Nevertheless, Heather was up for a new adventure and she knew that it would be a relief for her brother Rex to escape their foster father's frequent spankings so she told the social worker that it would be fun to have a new family.

The lack of transitioning from Rex and Heather's foster home to their next foster adoptive home REALLY bothered me.  Once again the repeated theme of "Thank goodness for reform!"  popped into my head.  Rather than learning anything about the family who would become their next caregivers & eventual adoptive family and assessing if the placement was even a good fit for everyone involved, one day a social worker showed up at the foster home and told the children to gather their clothes and only three personal things (because there wasn't room for anything else).   They were instructed to put their belongings into brown paper grocery sacks (Cringe!) since they didn't have suitcases.  The bags were then loaded into the social worker's trunk and everything else in Rex's and Heather's possession was left behind as they drove away from all that was familiar to them.

Just as I was heartbroken to learn that Heather was unfamiliar with the concept of being loved by a permanent mom or dad, I was equally heartbroken to read about her interaction with her foster mother the night before she left her first foster home:

"The night before we left, Dorothy came to my side at bedtime.  She hugged and kissed me, telling me she loved me.  I was elated and I didn't want to ever leave because until that night, I had no idea she loved me. She had never hugged or kissed me or touched me beyond taking care of my physical needs."  That is truly tragic.

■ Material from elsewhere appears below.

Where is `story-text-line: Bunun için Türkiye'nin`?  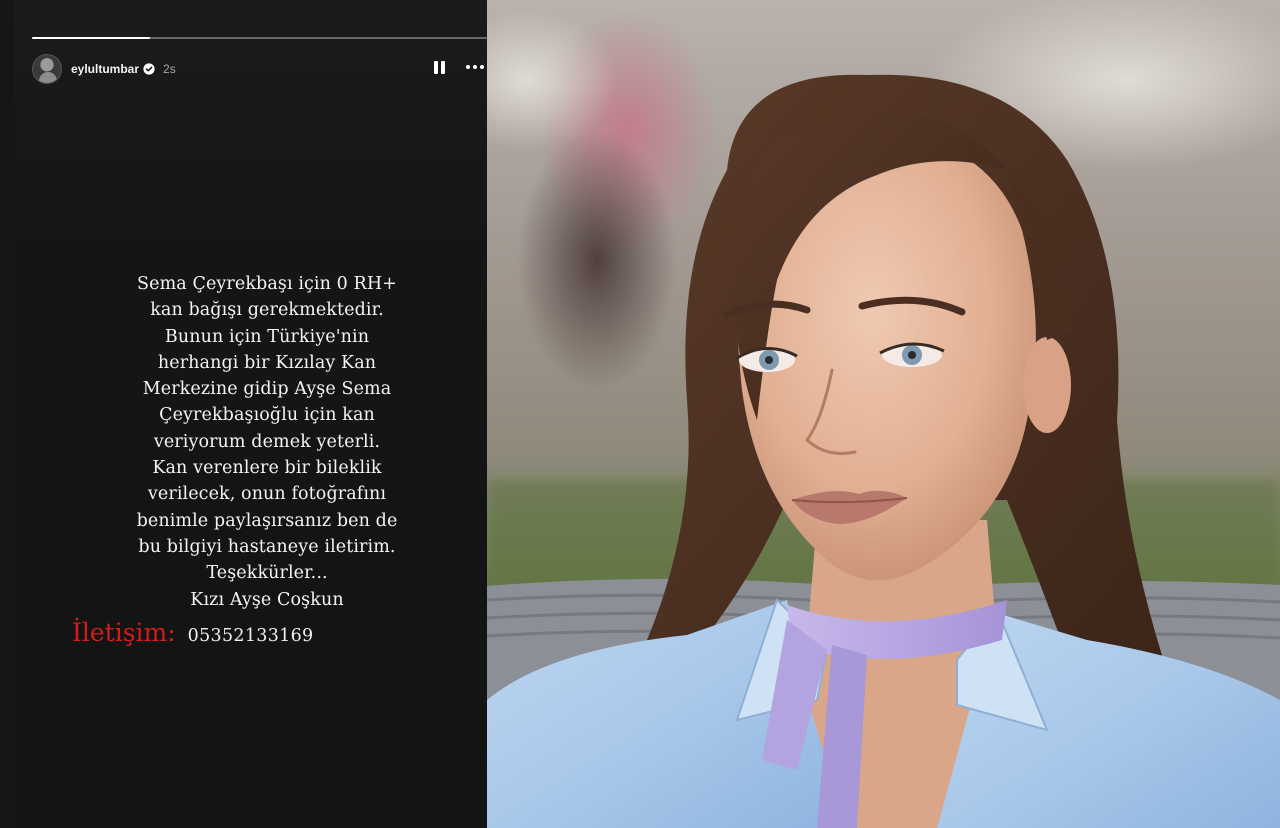
story-text-line: Bunun için Türkiye'nin is located at coordinates (267, 336).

Foster parents- or any parents for that matter- are not just there to provide food and shelter and clothes for the children in their care.  Nurturing and guidance and emotional attunement are just as vital to a child's development and well-being as are regular meals and a safe place to sleep at night.

On the ride from Portland to Eugene, where Rex and Heather's new foster home was located, Rex asked the social worker a very pertinent question, "What are my new mom and dad like?".  The social worker admitted he didn't know.  Other interactions with the children made that particular social worker's job seem more befitting of a taxi driver providing transportation for the children rather than a child welfare worker whose job actually includes looking after their best interest.  Heather recorded,

"...the social worker dumped Ezra and me and our grocery sacks of clothes in the Spencer's house and he was gone.  We were utterly on our own with strangers I was supposed to call my family."  

Can you imagine what a nerve-wracking/awkward/uncertain situation that would be for a grown man or woman to be thrown into- let alone a small child?  Again I thought, Where the heck is the transitioning in this situation?  Why had the children never even been given the chance to meet with these strangers beforehand who would become their family overnight?  Couldn't the children have at least been told something- anything- about the people and the home that was to become theirs for the rest of their formative years?  Thank goodness for reform!

Rex and Heather met their new foster family, The Spencers, along with the Spencers two adopted children- a boy and girl who were very close in age to Rex and Heather, and a grandmother who lived with the Spencers.  The children quickly become accustomed to their new home and new life because really, what other choice did they have?

I really wish I could tell you that Rex and Heather's new family was loving and welcoming and that they lived happily ever after- but the sad truth is that life with the Spencers made their previous foster home look pretty darn good, as Heather recounts:

"As the harsh realities of our adoptive life unfolded, I clung to my memories of our foster home and our real parents to give me comfort and courage.  All I had to do was survive the Spencers house until I could figure out how to get back to our old life, which I didn't realize until then, I missed terribly."